Incident Report for Platform.sh

Postmortem

Overview

On March 2nd, at 20:23 UTC an incident was declared for the us-2 region. On-call engineers began receiving alerts for multiple sites down and immediately began an investigation.

What Happened

A maintenance operation applied to the storage layer unintentionally resulted in degraded performance for most of the grid hosts in the region. The purpose of the maintenance was to improve the storage layer by switching to an upgraded back end but the migration to this new system resulted in elevated CPU resource consumption leading to a major performance impact on any environment running on one of these affected hosts.

Resolution

In order to mitigate the impact of the incident, additional storage layer resources were provisioned and deployed to the region. The migration was able to continue as planned and grid hosts began to recover as expected.

Impact

We have paused this same maintenance across all regions to assess how to safely move forward.

Posted Mar 09, 2023 - 12:50 UTC

Resolved

This incident has been resolved.

We have released a fix for the storage backend and now region US-2 should function as expected.
Please create support ticket for further assistance if needed.

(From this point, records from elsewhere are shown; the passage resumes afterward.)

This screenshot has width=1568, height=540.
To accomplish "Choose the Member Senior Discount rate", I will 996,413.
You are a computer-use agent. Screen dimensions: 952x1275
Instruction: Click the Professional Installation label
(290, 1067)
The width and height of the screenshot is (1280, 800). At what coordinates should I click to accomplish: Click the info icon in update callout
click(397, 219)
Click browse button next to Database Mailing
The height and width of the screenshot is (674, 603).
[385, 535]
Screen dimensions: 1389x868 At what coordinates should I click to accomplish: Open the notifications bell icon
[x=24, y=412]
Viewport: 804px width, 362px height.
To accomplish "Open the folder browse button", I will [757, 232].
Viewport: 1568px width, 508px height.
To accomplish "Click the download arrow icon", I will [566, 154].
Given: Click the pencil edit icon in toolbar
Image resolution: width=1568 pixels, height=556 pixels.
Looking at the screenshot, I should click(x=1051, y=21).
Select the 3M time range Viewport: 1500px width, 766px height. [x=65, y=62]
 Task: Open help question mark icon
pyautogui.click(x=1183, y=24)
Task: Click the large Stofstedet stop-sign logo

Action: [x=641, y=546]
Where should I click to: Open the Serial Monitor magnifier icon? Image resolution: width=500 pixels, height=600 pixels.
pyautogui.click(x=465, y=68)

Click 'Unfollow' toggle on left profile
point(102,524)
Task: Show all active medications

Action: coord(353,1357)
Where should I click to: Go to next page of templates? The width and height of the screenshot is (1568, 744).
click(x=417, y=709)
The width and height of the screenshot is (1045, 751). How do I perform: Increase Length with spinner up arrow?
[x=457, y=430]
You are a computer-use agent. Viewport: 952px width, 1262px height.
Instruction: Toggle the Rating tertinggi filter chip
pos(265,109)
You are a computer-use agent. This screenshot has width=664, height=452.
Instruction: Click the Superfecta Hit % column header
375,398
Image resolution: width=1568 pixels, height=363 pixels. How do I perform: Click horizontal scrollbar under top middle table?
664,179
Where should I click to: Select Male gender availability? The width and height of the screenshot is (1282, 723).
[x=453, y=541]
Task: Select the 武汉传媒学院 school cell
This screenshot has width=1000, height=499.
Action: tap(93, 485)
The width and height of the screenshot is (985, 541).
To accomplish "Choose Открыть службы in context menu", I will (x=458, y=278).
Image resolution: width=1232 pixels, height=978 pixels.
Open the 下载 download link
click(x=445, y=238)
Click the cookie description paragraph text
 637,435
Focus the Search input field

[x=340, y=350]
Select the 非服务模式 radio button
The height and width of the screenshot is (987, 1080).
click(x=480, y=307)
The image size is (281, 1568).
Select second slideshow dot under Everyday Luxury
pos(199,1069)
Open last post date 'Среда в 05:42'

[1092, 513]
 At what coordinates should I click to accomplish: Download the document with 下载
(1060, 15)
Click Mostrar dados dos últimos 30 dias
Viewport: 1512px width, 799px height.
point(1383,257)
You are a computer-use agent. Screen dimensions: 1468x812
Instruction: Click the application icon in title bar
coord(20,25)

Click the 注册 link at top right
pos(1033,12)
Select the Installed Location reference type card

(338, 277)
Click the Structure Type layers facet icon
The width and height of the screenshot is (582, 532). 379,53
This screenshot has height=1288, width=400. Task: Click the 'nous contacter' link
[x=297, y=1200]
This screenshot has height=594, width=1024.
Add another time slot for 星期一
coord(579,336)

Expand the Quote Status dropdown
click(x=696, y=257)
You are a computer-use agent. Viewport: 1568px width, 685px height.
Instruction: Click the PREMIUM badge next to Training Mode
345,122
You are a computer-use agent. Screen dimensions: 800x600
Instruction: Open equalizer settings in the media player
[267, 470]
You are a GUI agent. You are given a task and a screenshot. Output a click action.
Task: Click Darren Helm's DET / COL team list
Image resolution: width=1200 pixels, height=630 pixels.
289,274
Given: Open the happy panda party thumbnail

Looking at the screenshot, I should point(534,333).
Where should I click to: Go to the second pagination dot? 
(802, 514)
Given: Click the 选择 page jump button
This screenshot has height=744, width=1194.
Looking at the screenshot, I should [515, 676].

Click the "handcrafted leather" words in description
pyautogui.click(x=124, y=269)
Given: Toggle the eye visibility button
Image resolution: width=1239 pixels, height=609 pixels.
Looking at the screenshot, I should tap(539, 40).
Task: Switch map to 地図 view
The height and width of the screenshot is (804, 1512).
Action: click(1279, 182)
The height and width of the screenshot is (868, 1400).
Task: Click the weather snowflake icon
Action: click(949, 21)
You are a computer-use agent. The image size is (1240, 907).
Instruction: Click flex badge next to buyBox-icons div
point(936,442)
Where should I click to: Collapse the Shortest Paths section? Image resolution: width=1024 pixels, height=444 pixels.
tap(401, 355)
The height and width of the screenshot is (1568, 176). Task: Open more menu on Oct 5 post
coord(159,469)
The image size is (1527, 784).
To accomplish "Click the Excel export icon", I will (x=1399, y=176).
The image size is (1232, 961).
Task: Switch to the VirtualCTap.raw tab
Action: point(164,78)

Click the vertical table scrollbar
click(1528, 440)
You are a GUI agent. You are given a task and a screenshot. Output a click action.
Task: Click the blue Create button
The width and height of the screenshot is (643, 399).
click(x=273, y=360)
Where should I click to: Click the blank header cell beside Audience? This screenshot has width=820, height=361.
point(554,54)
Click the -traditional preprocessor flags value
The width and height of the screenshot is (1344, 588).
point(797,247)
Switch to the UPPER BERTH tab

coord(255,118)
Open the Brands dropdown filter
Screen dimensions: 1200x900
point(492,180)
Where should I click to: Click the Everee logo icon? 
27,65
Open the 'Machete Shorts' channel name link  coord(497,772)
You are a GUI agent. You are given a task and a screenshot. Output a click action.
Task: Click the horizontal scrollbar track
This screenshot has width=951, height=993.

Posted Mar 03, 2023 - 03:44 UTC

Monitoring

A fix has been implemented and we are monitoring the results.

Posted Mar 03, 2023 - 00:03 UTC

Identified

We have identified the cause as related to our storage backend. We are issuing a fix now and will provide updates soon.

Posted Mar 02, 2023 - 21:02 UTC

Investigating

We are aware of some projects within the US-2 region that are experiencing a variety of issues. We are currently investigating and will provide updates when we have more information.

Posted Mar 02, 2023 - 20:23 UTC

This incident affected: USA-2 (East 2) (us-2.platform.sh).